Can Dündar erhält Lew-Kopelew-Preis
26. November 2017"Lew Gudkow und Can Dündar haben sich dem Druck nicht gebeugt, sich weder Denk- noch Sprechverbote erteilen lassen", erklärte der ehemalige deutsche Bundespräsident Joachim Gauck bei seiner Laudatio in Köln. Die beiden verdienten die uneingeschränkte Bewunderung und Unterstützung demokratischer Staaten.
In der Begründung des Lew-Kopelew-Forums heißt es, Can Dündar und der russische Soziologe Lew Gudkow setzten sich ohne Angst vor den zu befürchtenden Repressionen für einen kritischen Journalismus und eine unabhängige Wissenschaft ein. Das erfordere in einer Zeit, in der "Autokraten und Populisten die Werte einer freien und offenen Gesellschaft bedrohen", besonders viel Mut.
Forderung nach Freilassung
Gauck fügte hinzu, in Russland und in der Türkei seien weitgehend identische Prozesse zu beobachten. Autoritäre Herrscher hätten die Kontrolle über die Justiz übernommen, steuerten größtenteils die Medien und formten eine "Ideologie aus Nationalismus und Staatsreligion".

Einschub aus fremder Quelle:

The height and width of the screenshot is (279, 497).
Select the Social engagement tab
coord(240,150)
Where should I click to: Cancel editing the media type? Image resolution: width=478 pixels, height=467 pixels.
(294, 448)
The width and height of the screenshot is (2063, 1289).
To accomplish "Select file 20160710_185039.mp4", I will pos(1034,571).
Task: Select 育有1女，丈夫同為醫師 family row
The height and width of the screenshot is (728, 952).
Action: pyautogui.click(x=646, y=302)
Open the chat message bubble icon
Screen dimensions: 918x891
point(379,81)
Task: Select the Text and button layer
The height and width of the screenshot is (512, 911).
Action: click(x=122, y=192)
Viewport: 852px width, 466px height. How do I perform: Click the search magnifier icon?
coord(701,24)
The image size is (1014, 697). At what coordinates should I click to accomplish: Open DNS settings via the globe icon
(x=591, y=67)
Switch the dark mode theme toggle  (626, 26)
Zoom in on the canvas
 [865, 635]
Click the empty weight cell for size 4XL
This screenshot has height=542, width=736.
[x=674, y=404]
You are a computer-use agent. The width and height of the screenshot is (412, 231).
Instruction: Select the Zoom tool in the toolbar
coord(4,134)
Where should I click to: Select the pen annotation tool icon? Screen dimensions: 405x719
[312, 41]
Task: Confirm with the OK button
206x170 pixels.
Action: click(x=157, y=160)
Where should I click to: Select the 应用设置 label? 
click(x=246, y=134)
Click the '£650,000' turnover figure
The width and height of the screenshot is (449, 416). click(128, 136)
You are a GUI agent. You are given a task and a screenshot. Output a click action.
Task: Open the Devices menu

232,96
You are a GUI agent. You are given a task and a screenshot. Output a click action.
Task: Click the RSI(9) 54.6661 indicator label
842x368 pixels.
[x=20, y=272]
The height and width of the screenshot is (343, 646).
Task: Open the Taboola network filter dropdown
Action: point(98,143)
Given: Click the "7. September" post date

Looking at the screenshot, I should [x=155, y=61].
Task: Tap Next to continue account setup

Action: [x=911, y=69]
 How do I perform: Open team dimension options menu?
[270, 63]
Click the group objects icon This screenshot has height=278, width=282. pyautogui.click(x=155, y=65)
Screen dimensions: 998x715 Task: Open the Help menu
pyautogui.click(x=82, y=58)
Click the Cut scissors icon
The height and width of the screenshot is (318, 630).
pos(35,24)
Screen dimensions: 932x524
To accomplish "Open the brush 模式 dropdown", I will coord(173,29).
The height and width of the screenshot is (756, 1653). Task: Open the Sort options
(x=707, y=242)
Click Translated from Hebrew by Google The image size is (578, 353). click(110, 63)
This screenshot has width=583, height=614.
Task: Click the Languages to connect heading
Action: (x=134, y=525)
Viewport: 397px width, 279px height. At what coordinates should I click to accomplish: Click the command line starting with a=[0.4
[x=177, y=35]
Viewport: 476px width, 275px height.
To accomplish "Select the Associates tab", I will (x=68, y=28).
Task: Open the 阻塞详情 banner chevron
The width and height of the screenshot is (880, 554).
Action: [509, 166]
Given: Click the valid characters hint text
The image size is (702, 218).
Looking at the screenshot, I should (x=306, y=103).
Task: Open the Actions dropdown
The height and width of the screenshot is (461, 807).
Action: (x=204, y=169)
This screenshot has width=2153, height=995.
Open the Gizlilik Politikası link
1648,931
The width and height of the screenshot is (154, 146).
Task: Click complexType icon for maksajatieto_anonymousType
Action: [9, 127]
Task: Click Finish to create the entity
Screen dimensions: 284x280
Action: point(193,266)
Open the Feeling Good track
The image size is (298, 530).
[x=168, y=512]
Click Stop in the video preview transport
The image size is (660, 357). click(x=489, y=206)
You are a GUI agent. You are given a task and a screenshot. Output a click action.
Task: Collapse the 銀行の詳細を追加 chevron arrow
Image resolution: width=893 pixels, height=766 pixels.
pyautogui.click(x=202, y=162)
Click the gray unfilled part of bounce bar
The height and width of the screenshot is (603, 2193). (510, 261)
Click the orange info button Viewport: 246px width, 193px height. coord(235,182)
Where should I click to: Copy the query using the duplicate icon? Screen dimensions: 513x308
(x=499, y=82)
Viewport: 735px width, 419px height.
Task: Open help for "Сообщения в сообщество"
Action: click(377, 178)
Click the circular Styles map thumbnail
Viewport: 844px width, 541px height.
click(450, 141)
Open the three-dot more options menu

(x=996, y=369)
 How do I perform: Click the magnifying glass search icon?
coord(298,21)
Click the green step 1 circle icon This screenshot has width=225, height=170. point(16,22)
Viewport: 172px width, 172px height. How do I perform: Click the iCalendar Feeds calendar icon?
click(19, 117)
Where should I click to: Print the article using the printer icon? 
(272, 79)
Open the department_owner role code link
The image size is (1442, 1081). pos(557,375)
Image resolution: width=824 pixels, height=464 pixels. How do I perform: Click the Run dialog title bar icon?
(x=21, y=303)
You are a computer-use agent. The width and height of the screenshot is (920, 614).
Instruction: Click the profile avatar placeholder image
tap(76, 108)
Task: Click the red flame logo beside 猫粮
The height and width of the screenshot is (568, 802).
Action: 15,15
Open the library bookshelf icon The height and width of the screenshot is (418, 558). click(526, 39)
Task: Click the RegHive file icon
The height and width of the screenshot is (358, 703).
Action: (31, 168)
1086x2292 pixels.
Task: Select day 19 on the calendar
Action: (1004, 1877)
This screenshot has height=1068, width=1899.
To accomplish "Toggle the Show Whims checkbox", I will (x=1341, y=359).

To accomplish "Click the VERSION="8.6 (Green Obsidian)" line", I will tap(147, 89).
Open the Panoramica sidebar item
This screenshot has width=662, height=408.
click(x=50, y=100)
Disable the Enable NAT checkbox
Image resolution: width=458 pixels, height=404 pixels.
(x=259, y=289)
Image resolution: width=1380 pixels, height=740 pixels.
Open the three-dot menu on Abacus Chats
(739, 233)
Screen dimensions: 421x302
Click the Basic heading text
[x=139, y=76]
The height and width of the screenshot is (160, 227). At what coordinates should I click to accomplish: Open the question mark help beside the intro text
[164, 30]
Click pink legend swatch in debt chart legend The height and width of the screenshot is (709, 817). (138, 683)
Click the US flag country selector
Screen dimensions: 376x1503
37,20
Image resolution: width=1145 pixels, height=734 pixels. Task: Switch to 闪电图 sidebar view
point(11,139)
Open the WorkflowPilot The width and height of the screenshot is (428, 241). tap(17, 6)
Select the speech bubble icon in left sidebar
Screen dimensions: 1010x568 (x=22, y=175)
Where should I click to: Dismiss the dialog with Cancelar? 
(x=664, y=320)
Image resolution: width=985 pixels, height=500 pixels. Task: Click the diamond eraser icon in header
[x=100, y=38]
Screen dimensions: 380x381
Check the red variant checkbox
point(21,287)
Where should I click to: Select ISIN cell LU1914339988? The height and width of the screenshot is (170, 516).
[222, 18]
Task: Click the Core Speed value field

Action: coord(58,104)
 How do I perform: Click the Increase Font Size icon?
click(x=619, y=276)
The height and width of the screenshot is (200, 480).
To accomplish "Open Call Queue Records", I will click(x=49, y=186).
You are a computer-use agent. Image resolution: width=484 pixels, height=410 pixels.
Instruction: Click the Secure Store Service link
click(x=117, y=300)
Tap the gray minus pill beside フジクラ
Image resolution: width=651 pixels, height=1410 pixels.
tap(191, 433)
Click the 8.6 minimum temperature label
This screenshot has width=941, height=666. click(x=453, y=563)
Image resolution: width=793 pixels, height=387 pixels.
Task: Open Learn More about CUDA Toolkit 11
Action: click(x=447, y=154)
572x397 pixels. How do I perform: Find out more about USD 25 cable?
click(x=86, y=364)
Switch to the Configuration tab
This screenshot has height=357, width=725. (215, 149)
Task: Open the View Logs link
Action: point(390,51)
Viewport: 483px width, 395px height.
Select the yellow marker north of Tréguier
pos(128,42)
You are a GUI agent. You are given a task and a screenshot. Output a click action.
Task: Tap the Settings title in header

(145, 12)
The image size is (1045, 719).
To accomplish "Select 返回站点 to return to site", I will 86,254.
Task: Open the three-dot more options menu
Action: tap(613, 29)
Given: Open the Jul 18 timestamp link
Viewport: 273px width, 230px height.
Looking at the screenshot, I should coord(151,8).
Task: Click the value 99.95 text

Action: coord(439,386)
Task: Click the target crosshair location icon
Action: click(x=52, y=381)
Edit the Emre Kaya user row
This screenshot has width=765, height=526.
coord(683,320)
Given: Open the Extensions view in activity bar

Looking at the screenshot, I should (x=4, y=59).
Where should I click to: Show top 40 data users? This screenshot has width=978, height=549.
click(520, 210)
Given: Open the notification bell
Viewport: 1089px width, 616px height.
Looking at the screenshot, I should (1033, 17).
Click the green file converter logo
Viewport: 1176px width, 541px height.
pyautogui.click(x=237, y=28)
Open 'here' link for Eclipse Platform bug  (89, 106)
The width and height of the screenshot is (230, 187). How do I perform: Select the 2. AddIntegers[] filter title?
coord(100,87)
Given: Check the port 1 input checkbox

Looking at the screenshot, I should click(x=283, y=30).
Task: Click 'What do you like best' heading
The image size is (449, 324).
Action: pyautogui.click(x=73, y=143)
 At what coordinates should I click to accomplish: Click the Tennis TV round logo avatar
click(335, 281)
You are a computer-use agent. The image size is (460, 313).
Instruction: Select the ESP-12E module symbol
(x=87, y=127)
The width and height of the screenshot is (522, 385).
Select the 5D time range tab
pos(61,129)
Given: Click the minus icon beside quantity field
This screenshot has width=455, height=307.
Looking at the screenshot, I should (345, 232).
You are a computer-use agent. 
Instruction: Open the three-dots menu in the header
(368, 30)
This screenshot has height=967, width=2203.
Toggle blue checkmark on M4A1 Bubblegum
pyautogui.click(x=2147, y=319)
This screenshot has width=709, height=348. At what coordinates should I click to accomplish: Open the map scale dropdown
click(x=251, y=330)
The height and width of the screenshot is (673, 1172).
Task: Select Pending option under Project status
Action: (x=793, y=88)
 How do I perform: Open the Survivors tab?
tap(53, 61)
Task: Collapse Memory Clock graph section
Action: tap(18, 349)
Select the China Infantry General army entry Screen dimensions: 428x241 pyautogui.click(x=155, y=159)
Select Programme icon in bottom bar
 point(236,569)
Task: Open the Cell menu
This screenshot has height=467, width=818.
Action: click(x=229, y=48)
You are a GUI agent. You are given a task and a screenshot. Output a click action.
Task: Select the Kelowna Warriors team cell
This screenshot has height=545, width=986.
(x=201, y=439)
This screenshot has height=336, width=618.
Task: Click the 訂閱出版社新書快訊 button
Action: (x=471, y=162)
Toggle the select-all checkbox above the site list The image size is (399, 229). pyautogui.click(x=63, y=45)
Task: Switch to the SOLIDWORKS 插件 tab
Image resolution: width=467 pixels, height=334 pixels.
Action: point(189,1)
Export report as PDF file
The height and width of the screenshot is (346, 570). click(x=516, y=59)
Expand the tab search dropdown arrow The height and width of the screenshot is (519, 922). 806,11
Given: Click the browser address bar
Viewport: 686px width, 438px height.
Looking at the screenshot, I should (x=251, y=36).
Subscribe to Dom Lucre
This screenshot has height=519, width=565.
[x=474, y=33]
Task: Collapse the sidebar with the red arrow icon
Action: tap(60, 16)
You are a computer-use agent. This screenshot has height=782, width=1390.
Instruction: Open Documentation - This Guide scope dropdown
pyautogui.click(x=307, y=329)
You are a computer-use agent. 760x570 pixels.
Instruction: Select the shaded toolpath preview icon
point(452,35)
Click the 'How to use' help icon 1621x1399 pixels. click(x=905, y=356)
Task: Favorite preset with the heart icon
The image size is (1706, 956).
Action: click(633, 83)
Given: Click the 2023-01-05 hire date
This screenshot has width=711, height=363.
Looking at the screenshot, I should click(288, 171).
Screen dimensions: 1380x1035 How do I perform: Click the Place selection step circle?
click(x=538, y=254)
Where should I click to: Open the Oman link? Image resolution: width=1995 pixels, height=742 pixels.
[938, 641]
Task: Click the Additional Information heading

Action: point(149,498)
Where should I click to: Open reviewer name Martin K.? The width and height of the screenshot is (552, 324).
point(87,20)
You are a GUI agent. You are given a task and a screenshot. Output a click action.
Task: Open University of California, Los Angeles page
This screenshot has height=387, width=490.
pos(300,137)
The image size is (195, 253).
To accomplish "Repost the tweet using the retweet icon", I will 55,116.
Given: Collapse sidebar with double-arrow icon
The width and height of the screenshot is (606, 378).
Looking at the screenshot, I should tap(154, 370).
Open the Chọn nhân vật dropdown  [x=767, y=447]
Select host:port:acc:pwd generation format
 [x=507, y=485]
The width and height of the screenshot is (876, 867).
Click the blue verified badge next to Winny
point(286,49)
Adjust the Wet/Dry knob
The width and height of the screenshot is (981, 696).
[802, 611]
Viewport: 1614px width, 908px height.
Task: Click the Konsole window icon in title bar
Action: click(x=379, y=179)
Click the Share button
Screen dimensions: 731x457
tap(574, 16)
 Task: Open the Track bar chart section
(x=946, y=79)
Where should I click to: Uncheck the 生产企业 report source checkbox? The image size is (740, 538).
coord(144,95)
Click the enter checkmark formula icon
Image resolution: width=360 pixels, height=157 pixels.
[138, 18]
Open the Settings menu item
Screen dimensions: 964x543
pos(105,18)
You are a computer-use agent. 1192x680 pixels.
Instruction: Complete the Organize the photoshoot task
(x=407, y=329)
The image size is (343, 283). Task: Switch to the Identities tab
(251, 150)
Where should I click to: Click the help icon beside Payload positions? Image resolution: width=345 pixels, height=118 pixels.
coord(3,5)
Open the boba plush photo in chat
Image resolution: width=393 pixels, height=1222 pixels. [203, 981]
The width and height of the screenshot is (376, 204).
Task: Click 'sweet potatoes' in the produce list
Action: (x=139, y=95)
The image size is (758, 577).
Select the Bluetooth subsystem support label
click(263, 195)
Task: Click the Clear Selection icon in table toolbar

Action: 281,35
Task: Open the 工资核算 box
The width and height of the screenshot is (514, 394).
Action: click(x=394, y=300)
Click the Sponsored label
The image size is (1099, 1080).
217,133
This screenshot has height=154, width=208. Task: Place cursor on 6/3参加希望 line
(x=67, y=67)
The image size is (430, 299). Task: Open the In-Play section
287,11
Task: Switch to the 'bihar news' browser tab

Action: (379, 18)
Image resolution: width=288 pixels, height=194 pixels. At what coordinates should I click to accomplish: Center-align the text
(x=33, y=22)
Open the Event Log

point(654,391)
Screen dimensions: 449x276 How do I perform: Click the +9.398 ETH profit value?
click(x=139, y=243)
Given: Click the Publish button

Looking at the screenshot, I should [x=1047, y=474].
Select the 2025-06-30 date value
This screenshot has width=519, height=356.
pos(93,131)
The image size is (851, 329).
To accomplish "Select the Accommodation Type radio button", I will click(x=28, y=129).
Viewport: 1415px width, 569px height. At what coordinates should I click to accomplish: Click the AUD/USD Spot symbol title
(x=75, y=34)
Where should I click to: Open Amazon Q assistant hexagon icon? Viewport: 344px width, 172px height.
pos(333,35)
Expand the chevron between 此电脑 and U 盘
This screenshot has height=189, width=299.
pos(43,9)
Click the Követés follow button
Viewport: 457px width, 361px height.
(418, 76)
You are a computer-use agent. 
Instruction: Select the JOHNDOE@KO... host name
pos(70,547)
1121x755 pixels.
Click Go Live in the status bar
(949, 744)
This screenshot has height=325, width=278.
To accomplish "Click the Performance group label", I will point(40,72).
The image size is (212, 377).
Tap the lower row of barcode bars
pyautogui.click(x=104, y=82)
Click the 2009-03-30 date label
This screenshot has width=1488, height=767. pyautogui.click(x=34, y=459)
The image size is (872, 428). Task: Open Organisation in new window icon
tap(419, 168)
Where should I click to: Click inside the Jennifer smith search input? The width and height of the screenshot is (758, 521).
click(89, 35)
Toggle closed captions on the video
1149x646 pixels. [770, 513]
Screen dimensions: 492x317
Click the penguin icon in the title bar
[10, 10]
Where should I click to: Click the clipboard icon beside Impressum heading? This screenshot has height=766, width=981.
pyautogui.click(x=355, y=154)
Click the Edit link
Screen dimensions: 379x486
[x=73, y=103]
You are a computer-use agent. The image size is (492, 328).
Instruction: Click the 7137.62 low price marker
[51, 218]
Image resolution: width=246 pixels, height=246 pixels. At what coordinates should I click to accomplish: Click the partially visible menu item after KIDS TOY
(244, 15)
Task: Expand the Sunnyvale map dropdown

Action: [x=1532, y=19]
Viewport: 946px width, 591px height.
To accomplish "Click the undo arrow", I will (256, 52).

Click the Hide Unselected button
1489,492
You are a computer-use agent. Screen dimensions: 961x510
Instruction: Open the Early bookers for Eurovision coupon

So wurde Can Dündar etwa als Chefredakteur der türkischen Zeitung "Cumhuriyet" in der Türkei zu fast sechs Jahren Haft verurteilt. Derzeit lebt der mehrfach ausgezeichnete Journalist im Exil in Deutschland. In seiner Laudatio erinnerte der Alt-Bundespräsident auch an die neun Deutschen, darunter Deniz Yücel und Mesale Tolu, die nach wie vor in der Türkei inhaftiert sind. Er forderte ihre sofortige Freilassung.
Gudkow - Ein Vermittler des heutigen Russlands
Über den russischen Soziologen Lew Gudkow, Leiter des unabhängigen Meinungsforschungsinstituts "Lewada-Zentrum" in Moskau sagte Gauck, er kämpfe trotz zunehmender Repressionen unbeirrt gegen die staatlich verordnete diskriminierende Bezeichnung des Instituts als "ausländischer Agent". "Lewada hält der eigenen Gesellschaft einen Spiegel vor und erschließt Außenstehenden ein tieferes Verständnis des heutigen Russlands." Das Institut liefere neben Informationen differenzierte Kommentare zu aktuellen Entwicklungen sowie grundlegende Analysen über den "Typus des sogenannten Sowjetmenschen", bei dem die "Tiefenschichten russischer und sowjetischer Mentalität vergangener Zeit nachhallen".
"Wir ehren zwei Menschen, denen Wahrhaftigkeit mehr bedeutet als Karriere und das Wohlwollen der Machthaber", so Gauck weiter.
Mit dem undotierten Lew-Kopelew-Preis zeichnet das gleichnamige Forum seit 2001 jährlich Menschen, Projekte oder Organisationen aus, die im Sinne des russischen Germanisten, Schriftstellers und Humanisten Lew Kopelew (1912-1997) tätig sind. Ziel des Lew Kopelew Forums ist es, den Austausch zwischen West- und Osteuropa zu fördern. Im vergangenen Jahr erhielt der russische Schriftsteller Wladimir Woinowitsch die Auszeichnung.